In this third of this much-like Downton Abbey series, Archer (Sins of the Father, 2012, etc.) takes the Clifton Chronicles into the post–World War II era.
Employing a prologue, Archer slaps a final coat of paint on Volume 2, with the Lord Chancellor awarding the Barrington title to Harry’s brother-in-arms, Giles, a Labor MP. Harry and Emma, Giles' sister, are finally free to marry. The two already have an out-of-wedlock son, Sebastian. In this installment, Emma and Harry discover Emma’s cad of a father sired a young girl now living at a local orphanage. The Cliftons do the paperwork and the interviews and adopt Jessica, a budding artist, without revealing to her or Sebastian that she’s blood kin. Meantime, Harry’s become an acclaimed author of detective novels, and Emma meets a Pulitzer Prize–winning author who is impressed with her intellect and decides to help her obtain a degree.
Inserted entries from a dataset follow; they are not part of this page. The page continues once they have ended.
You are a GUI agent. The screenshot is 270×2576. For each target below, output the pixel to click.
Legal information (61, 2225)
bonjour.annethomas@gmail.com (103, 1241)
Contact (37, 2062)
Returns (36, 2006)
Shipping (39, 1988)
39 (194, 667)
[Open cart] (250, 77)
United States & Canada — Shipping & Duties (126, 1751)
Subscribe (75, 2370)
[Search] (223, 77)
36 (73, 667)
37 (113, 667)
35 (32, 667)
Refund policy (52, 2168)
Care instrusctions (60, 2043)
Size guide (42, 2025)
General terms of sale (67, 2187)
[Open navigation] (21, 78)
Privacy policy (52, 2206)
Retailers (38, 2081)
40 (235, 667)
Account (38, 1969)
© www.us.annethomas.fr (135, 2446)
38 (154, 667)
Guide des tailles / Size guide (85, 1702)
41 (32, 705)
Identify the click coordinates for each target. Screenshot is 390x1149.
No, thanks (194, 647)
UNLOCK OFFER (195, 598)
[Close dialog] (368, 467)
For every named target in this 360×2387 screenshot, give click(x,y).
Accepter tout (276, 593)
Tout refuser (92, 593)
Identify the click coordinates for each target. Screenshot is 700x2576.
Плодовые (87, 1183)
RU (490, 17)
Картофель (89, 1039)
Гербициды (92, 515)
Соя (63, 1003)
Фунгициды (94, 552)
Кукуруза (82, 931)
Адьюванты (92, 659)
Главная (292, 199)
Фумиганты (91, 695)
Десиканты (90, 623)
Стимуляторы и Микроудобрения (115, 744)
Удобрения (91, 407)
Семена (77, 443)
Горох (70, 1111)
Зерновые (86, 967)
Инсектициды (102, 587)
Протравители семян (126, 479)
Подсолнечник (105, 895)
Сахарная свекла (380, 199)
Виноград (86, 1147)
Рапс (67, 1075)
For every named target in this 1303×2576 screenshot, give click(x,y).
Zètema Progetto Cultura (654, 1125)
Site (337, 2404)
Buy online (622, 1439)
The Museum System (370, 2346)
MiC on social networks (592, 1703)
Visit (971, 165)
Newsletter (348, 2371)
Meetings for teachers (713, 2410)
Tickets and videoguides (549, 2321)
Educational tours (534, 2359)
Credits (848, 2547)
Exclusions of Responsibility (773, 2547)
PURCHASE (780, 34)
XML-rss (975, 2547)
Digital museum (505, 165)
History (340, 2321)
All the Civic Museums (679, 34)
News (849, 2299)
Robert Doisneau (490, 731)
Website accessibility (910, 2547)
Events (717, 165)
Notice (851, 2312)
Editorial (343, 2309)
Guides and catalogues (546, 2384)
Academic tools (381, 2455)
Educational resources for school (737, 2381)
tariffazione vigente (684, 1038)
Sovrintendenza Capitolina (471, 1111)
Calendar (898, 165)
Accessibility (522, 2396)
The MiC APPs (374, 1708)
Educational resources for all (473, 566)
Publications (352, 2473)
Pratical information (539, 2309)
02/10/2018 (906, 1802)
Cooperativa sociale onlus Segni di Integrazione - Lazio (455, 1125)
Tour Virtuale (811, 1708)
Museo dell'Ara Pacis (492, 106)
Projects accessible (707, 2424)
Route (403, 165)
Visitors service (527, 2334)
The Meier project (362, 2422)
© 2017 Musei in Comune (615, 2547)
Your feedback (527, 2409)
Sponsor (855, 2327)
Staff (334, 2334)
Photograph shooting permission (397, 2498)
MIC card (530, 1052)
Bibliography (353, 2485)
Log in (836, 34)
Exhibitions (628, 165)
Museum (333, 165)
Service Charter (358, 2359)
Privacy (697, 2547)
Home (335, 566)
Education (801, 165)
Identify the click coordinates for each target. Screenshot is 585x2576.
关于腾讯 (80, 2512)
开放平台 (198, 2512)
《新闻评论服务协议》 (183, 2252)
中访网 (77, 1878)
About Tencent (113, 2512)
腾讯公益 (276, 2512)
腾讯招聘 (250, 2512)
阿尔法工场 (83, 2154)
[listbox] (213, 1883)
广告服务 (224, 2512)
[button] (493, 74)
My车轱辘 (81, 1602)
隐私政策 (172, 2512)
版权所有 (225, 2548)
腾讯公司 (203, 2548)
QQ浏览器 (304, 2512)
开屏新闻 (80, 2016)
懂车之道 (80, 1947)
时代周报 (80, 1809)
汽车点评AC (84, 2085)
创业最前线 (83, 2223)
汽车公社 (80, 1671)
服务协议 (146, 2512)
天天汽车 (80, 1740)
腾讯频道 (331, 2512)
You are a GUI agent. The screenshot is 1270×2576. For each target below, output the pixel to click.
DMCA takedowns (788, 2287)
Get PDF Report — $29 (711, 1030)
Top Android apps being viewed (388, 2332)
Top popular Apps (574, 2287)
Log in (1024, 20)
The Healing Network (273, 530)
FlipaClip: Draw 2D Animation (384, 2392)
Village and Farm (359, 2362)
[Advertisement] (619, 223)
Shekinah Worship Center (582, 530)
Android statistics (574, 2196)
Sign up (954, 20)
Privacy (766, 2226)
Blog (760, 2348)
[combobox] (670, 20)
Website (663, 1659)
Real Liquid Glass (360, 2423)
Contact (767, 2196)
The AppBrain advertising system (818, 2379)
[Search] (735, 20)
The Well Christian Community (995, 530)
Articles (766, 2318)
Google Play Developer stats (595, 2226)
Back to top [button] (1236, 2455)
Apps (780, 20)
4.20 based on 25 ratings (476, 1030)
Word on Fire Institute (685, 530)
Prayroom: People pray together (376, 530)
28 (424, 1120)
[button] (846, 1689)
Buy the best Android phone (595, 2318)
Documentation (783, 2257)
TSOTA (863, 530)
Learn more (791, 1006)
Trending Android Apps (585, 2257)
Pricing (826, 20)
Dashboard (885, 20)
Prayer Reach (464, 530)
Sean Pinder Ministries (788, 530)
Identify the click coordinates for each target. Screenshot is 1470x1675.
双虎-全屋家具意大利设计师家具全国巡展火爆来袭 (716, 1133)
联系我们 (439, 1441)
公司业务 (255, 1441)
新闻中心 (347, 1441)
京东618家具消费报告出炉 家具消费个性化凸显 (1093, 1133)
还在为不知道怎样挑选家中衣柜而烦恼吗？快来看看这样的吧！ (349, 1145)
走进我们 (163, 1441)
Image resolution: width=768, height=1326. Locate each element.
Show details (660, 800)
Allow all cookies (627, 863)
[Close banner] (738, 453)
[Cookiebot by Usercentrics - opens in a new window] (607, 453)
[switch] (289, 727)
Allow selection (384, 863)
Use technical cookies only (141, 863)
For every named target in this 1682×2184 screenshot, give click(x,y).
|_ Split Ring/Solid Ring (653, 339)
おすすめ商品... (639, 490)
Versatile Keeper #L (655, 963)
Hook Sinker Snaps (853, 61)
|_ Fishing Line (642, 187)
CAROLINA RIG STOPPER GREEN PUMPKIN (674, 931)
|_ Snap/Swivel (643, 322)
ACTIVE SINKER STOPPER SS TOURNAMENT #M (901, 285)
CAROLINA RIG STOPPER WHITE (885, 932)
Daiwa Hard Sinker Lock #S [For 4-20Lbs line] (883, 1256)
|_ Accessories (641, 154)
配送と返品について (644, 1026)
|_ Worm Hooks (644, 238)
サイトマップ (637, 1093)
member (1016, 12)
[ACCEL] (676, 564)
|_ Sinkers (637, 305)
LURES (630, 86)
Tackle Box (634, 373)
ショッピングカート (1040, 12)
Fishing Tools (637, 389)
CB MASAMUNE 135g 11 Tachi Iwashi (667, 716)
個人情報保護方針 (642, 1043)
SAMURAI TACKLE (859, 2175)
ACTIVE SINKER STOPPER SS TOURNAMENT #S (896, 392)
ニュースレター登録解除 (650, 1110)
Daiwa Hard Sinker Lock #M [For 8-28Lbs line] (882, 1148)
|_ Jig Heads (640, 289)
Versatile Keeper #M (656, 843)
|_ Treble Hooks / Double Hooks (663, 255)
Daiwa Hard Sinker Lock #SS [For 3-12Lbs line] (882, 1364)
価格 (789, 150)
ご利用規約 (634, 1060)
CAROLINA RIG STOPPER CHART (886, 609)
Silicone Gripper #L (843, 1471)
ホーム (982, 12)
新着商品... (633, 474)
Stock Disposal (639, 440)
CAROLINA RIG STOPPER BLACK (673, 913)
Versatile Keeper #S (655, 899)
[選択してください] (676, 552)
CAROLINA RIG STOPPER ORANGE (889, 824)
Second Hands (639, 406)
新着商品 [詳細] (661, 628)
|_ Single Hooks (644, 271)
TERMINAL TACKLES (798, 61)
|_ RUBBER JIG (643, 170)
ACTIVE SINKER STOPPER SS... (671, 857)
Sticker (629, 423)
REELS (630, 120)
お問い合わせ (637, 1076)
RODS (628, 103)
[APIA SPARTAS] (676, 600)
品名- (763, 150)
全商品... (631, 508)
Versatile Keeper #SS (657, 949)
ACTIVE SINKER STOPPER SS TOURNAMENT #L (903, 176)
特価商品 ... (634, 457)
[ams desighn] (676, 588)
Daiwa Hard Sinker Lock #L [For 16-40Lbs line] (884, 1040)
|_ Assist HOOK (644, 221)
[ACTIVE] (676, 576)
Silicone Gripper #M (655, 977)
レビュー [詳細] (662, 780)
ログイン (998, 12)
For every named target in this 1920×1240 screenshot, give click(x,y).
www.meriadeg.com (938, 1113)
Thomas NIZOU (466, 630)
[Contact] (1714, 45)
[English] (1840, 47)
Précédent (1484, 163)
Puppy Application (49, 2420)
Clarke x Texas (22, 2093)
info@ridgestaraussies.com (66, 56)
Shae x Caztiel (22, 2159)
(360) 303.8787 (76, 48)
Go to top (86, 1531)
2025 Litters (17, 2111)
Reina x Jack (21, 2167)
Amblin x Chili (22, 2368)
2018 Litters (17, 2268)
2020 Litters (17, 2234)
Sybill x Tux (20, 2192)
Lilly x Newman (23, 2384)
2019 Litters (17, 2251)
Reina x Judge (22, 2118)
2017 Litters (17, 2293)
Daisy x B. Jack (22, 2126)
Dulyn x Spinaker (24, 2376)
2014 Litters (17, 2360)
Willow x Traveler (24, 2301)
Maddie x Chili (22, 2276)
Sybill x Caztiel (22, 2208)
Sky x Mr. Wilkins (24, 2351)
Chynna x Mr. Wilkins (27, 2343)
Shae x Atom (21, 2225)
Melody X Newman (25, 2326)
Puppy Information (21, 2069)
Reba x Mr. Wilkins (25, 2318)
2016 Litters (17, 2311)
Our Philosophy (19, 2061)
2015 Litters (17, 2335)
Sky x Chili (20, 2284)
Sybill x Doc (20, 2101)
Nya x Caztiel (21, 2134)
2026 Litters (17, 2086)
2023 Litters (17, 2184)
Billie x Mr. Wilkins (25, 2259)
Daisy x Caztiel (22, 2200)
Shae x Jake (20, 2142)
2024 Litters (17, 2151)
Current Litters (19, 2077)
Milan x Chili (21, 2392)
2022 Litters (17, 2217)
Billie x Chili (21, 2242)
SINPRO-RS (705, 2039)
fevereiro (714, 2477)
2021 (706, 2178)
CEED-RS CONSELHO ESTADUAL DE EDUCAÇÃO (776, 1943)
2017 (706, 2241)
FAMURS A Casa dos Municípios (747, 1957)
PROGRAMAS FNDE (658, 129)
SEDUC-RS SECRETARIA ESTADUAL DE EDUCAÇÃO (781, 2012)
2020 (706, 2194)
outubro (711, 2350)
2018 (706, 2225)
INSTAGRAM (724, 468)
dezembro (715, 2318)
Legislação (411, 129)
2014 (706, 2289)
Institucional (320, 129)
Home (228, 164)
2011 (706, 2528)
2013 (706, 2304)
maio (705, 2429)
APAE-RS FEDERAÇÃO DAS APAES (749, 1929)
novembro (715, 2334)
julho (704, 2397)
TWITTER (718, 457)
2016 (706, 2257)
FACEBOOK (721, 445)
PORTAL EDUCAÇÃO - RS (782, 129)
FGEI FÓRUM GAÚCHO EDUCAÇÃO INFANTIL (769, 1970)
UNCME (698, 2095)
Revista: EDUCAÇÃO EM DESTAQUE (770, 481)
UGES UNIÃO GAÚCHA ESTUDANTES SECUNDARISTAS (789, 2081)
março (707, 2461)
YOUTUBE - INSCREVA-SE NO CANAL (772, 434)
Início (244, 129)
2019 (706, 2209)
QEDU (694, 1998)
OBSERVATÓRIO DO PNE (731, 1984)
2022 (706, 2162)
When family matriarch Lady Elizabeth dies, she disinherits Giles because he intends to marry Lady Virginia, a greedy, rhymes-with-witchy aristocrat. There’s a divorce when Giles regains his senses and then a family reconciliation. And much more. Archer spins sufficient narrative threads for six novels, complete with ample money, Old-Boy connections, intrigue and a deus ex machina.
What-will-happen-next reading best approached after picking up the series’ first two entries.